Tag Archives: noncommutative geometry

Marc Rieffel 75th birthday proceedings

RieffelI just received a message about the publication of a set of conference proceedings honoring Marc Rieffel’s 75th birthday.  The proceedings originate from a program at the Fields Institute that was held last year (June, 2013).

To quote the web site of the proceedings: This special issue is a tribute to Marc A. Rieffel, marking (approximately) his 75th birthday. It is the outgrowth of a Focus Program on Noncommutative Geometry and Quantum Groups that took place at the Fields Institute for Research in Mathematical Sciences in Toronto, Canada, in June, 2013. Marc Rieffel has been one of the most influential researchers in the world in the areas of noncommutative geometry and quantum groups. He has had over 30 PhD students and over 80 “mathematical descendants”. Among his major contributions were the introduction of Morita equivalence as a fundamental notion in noncommutative geometry and the classification of C*-algebras, the introduction of stable rank as a basic invariant of C*-algebras, the introduction of strict deformation quantization to construct new examples of quantum groups, and the analysis of the metric structure of noncommutative geometries. The papers in this special issue reflect the wide range of his contributions to mathematics as well as the great esteem in which he is held by the world mathematical community.

The proceedings may be downloaded here.

Photo is copyright Mathematische Forschungsintitut Oberwolfach and licensed under Creative Commons.

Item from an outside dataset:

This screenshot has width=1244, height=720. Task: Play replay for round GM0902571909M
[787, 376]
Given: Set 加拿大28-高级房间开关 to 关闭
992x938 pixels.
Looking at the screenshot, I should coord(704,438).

What is noncommutative geometry?

I’m giving an introductory seminar talk this afternoon to let new graduate students know about the noncommutative geometry research group at Penn State and what it is we do.  My plan is to begin with a short “elevator speech” about NCG (a few minutes) and then follow it up with four ten-minute vignettes of “Things we talk about a lot”

  • Hilbert space
  • K-theory
  • Curvature
  • Expanders

and at least to indicate the existence of all of the \( (4 \times 3)/2 = 6 \) connections among these concepts as well.  Here is a link to a scanned version of my notes for the talk.

 

“Holomorphic Functional Calculus”

Writing up the Connes-Renault notes, which I mentioned in a previous post, leads to a number of interesting digressions. For instance, the notion of “holomorphic closure” is discussed at some length in these early notes. But what exactly is the relationship between “holomorphic closure”, “inverse closure”, “complete holomorphic closure” (= holomorphic closure when tensored with any matrix algebra), and so on? I was aware that there had been some progress in this area but had not really sorted it out in my mind. Here’s a summary (all these results are pretty old, so perhaps everyone knows this but me…)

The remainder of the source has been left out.